460 cas recensés les six premiers mois de l’année 2018 : L’immigration clandestine en baisse, selon la LADDH

La Ligue algérienne pour la défense des droits de l’Homme (LADDH) a fait savoir que le phénomène de l’immigration clandestine à travers les côtes algériennes aurait enregistré une baisse au cours de la période de janvier à juin de l’année en cours. Selon l’ONG, 460 tentatives ont été déjouées par les gardes-côtes contre 616 cas durant la même période en 2017.

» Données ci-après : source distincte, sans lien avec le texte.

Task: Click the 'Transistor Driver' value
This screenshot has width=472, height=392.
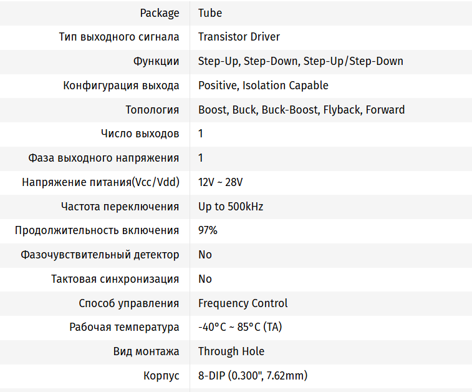Action: tap(239, 37)
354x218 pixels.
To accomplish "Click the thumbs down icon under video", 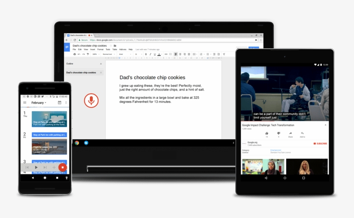I will [x=278, y=133].
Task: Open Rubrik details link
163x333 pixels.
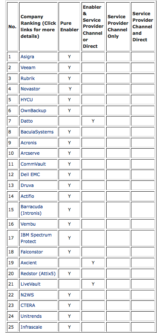Action: click(x=27, y=78)
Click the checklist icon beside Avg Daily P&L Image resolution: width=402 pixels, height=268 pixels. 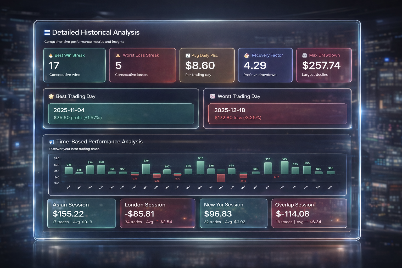(187, 55)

Le bilan de ce corps des forces navales révèle ainsi que durant l’année 2018, il a été enregistré 156 tentatives d’immigration en moins comparant à 2017, souligne la Laadh. Selon l’ONG, un chiffre record a été enregistré l’année précédente. Plus de 3109 algériens auraient, en effet, tenté l’aventure dans (des barques de la mort) à travers la mer méditerranéenne dont 186 femmes et 840 mineurs. Ceci avait poussé les autorités algériennes à renforcer le nombre de canots utilisés dans les recherches de (Harraga). Pour ce qui est du bilan des premiers mois de l’année en cours, la ligue relève, cependant dans son communiqué d’hier, que les chiffres avancés par les gardes-côtes ne reflètent pas la réalité. Le secrétaire national chargé des relations externes de la ligue, Mahmoud Djenan, a affirmé dans ce sens que le nombre réel de migrants clandestins dépasse 8750 personnes au cours du premier semestre de 2018. Ces derniers auraient réussi à atteindre les côtes espagnoles et italiennes et se sont dispersés dans différents pays européens. La même source fait état, en outre, d’une dizaine de personnes disparues en mer. S’agissant de personnes ayant fait l’objet d’arrestation en Europe, la LADDH signale qu’il n’est pas possible de donner un chiffre exact en raison notamment du manque d’information émanant de ces pays, et surtout de l’absence de suivi des consulats algériens. Seulement, poursuit-elle, après une recherche minutieuse auprès des familles, et de différentes ONG, l’on est arrivé à recenser à peu près 6000 personnes prisonnières. Tout en tirant la sonnette d’alarme, la LADDH a attiré l’attention, également, sur des cas de près de 500 mineurs algériens qui seraient exploités par la mafia de la drogue en Europe. Pour mettre fin à ce phénomène, l’ONG appelle à mettre en place une stratégie nationale qui puisse prendre en considération les causes profondes qui poussent les jeunes à risquer leur vies dans des barques de la mort dans l’espoir d’une vie meilleure en outre-mer. La Ligue algérienne pour la défense des droits de l’Homme appelle, également, les autorités à collaborer avec elle pour traiter ce phénomène de (Harraga) et trouver des solutions adéquates, soulignant avoir de l’expérience dans ce domaine.